Re: Bernini 707 minimatic
« Reply #16 on: April 19, 2018, 09:10:29 AM »
@b15erk @Madame Cholet I've just found your comments about 730 foot pedals. Mine was easy to take apart, just 6 screws. No sign of carbon discs and no muck. On the back it says ' Bernina type 200 speed regulator' so I think I've answered my own question, there's a fault. I might do as you did and buy a generic one, if I can be sure it'll work.
Mary

Lachica

Re: Bernini 707 minimatic
« Reply #17 on: April 19, 2018, 09:27:11 AM »
Related question: how does the motor cover come off? Might as well check the max/min switch while I'm at it.
Mary

arrow

Re: Bernini 707 minimatic
« Reply #18 on: April 19, 2018, 11:16:32 AM »
I think there are two screws under the machine, it migh come off on it's own, one some machines I think you have to remove the side panel to get it off.

arrow

Re: Bernini 707 minimatic
« Reply #19 on: April 19, 2018, 12:00:32 PM »
My pedal is slightly different, but the squarish white thing is the cartrige for a stack of carbon disks. The battery like cylinder with a wire out of each end is the capacitor that often needs replacement as the decades go by. They can cause speed issues, machines to run by them selves, blow up with a bang, or just make it all stop running. You can simply remove it and see what happens. (I kept it and showed it to a repair guy and he found a new one). My 730 has the large green metal pedal, my 900 Nova has a round pedal and the carbon resistor is just a tiny solid square bit. I think you might have the type  with one or two stacks of carbon disks.

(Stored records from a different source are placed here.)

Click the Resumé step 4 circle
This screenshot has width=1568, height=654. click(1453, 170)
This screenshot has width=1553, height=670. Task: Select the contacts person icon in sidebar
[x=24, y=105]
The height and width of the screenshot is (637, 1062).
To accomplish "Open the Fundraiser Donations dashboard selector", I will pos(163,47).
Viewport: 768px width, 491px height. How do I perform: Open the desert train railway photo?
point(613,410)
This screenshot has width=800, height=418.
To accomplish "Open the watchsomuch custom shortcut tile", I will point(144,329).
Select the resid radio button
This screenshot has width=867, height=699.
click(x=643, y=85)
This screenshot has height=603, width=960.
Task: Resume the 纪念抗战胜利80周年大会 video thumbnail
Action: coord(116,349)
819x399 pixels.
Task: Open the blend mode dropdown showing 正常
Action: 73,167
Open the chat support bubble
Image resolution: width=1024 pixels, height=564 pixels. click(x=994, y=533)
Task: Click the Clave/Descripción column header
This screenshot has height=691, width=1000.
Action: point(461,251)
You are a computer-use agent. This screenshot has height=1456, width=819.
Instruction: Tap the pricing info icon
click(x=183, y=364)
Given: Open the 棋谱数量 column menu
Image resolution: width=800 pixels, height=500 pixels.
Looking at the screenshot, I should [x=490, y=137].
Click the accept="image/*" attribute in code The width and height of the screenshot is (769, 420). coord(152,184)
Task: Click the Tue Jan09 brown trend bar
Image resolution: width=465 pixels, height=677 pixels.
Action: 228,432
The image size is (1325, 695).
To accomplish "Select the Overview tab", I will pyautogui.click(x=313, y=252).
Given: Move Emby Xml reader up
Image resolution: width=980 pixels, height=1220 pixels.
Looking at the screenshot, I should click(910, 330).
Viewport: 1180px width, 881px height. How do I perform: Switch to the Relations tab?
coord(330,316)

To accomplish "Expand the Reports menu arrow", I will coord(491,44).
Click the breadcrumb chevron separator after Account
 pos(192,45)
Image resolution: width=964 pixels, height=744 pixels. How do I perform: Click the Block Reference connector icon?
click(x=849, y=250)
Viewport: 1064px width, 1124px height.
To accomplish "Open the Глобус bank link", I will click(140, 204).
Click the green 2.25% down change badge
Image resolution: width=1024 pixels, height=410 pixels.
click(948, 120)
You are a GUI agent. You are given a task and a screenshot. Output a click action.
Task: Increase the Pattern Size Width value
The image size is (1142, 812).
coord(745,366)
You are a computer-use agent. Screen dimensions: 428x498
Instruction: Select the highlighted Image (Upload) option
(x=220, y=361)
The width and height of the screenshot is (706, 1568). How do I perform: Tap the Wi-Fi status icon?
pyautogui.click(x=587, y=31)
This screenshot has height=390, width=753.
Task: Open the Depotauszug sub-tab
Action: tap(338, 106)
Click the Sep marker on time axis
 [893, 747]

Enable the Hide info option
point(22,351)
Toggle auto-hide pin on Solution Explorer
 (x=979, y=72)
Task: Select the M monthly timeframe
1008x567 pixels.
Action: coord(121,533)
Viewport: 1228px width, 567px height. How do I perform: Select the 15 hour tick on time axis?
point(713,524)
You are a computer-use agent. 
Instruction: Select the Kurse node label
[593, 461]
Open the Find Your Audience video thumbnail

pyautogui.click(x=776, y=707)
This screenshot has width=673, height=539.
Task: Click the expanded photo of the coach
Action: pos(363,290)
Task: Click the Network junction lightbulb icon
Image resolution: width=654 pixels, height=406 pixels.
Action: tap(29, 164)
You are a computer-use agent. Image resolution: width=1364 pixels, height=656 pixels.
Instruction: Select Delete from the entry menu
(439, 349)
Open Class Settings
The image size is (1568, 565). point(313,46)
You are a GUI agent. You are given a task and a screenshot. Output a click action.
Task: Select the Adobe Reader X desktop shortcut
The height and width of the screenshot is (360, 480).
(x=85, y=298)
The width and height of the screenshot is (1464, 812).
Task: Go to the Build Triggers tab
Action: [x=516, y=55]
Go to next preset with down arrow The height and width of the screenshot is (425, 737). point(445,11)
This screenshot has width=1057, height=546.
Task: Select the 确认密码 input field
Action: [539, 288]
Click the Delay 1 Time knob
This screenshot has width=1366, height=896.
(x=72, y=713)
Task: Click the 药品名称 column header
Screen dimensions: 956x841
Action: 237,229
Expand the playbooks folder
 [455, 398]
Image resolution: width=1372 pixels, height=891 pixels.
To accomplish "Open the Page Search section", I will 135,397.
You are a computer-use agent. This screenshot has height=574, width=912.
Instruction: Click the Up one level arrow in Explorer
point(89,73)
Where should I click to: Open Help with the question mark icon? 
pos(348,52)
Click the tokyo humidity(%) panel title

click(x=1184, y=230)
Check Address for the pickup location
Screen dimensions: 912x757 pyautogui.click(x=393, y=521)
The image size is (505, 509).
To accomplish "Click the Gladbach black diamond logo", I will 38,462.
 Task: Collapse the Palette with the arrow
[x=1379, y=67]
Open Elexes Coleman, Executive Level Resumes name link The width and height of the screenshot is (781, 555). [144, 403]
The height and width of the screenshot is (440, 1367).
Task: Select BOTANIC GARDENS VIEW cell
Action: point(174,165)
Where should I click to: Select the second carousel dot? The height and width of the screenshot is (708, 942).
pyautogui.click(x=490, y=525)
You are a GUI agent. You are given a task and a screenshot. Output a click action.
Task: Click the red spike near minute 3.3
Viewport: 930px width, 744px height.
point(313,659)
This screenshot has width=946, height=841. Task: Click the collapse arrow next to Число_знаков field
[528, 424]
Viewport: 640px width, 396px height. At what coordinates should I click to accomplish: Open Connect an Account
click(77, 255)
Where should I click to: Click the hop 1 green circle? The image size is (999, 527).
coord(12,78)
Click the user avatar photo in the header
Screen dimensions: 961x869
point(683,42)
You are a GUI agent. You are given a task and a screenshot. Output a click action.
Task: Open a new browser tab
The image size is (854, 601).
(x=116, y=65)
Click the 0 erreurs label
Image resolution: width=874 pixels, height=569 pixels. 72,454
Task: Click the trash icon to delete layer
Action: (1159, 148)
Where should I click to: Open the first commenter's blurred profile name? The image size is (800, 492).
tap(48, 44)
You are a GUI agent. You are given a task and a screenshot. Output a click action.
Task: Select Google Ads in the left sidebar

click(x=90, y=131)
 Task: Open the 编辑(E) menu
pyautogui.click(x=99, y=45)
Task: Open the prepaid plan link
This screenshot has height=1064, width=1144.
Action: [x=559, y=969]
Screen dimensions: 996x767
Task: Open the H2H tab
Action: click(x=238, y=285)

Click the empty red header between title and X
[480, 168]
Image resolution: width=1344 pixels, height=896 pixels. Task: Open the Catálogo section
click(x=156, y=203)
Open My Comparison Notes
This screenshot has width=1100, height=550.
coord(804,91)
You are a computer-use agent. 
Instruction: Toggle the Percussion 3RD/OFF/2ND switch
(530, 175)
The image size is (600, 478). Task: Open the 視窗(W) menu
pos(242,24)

For speed adjustments you usually try different settings, and the idea is to get an even movement of the parts that move in and out of the cartridge (I'm not sure if its the correct terminology). When you press  the pedal all the way it is suppose to touch the copper conductor parts directly and  bypass the carbon disks. The carbon cartridge slows the current and it gradually increases speed as the pedal go down. From the picture I can't see exactly how it works with the spring action and adjustment nut, but push the pedal and observe how the mechanics work. The game is to find the spot (simply turning the nut to a different position) where the speed gradually increases and as the pedal comes fully down it obviously reaches full speed. I'm not sure if the explanation helps, but it is usually not too difficult for a DIY adustment. On the motor there's a switch for one even speed and another for gradual speed. Make sure you are not testing the pedal on the even speed setting, it should be a nice medium-slow stitching pace however far down you push the pedal. I'm probably just rambling on with all the stuff you know well and are onto already  :P

Is it an original pedal? Berninas can be fuzzy with replacements, even with the basic pedal like this I know some have needed to get both a second and third replacment before it worked. In theory it should be fine, but it's one of those odd things that's happened more than once and I guess that's why some go for the more expensive Bernina brand replacements.
« Last Edit: April 19, 2018, 16:50:24 PM by arrow »

Lachica

Re: Bernini 707 minimatic
« Reply #20 on: April 19, 2018, 13:17:20 PM »
Thanks for your quick reply @arrow. There's only about 4mm of movement on the central rod which goes through this the carbon rheostat. The capacitor looks fine, the wax ends are still intact (haven't seen one like this for decades).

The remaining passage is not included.